Tumour thickness of limited prognostic importance in acral melanoma

25 Sep 2022
Tumour thickness of limited prognostic importance in acral melanoma

In acral melanoma (AM) patients with Breslow thickness >2 mm, tumour thickness does not appear to affect survival, a recent study has found.

The researchers conducted a multicentre retrospective analysis of 853 AM patients in whom the primary outcome of melanoma-specific survival (MSS) was assessed.

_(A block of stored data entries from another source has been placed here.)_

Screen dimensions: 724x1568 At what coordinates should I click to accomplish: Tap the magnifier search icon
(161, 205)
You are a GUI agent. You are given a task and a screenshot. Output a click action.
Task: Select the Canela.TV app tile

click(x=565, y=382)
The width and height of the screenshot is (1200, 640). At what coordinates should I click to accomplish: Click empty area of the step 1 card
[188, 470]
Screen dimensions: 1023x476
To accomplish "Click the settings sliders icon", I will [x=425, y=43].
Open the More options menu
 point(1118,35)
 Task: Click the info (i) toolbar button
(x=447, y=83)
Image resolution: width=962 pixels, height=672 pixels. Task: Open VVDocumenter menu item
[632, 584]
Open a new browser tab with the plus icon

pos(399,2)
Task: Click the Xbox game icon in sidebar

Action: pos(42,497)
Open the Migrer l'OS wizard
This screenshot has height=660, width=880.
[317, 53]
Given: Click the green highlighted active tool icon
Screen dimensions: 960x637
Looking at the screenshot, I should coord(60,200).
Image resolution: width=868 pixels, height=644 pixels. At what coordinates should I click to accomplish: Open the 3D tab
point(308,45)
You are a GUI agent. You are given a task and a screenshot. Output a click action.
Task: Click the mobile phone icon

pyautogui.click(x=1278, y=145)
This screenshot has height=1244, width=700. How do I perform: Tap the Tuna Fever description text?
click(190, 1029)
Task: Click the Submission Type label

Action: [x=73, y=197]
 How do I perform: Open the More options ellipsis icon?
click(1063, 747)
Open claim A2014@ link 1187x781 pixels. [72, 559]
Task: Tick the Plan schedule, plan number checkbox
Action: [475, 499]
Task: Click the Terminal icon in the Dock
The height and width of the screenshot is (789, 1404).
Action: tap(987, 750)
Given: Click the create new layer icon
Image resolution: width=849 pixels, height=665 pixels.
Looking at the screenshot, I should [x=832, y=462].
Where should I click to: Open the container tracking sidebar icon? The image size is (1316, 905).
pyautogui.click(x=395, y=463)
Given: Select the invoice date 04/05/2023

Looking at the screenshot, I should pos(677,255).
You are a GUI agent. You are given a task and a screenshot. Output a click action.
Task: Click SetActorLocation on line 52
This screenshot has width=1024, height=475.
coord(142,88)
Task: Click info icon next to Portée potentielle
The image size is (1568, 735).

Factors assessed included baseline sociodemographics, Breslow tumour thickness, primary tumour site, tumour ulceration, and stage at diagnosis.

Two patient populations were defined for analysis: clinical N0 (cN0) patients, including those with stage I/II AM, and pathological N0 (pN0) patients, including those with localized T1 melanoma or pathologically confirmed T2–T4 melanoma.

After a median follow-up of 60.1 months, the researchers recorded an overall median MSS of 109.0 months, with 5- and 10-year MSS rates of 66.8 percent and 45.9 percent, respectively.

Cox proportional hazards model showed that Breslow thickness, as a continuous variable, was significantly correlated with MSS in the pN0 (hazard ratio [HR], 1.10, 95 percent confidence interval [CI], 1.02–1.17; p=0.008) and cN0 (HR, 1.05, 95 percent CI, 1.02–1.08; p=0.005) subgroups.

Dividing patients into subgroups of Breslow thickness revealed that MSS was significantly better in those with ≤1-mm (HR, 0.28, 95 percent CI, 0.17–0.47) and >1–2-mm (HR, 0.58, 95 percent CI, 0.39–0.88), as opposed to tumours >6 mm.

Of note, MSS did not significantly differ in the following subgroups with tumour size >2 mm: >2–3, >3–4.3, >4.3–6, and >6 mm.

“The present study demonstrated that Breslow thickness has prognostic value in patients with localized AM. However, there was no association between tumour thickness and survival in patients with a Breslow thickness >2 mm,” the researchers said.

“These findings may help clinicians to stratify patients more accurately based on Breslow thickness and ulceration status, and thus to develop more precise treatment plans,” they added.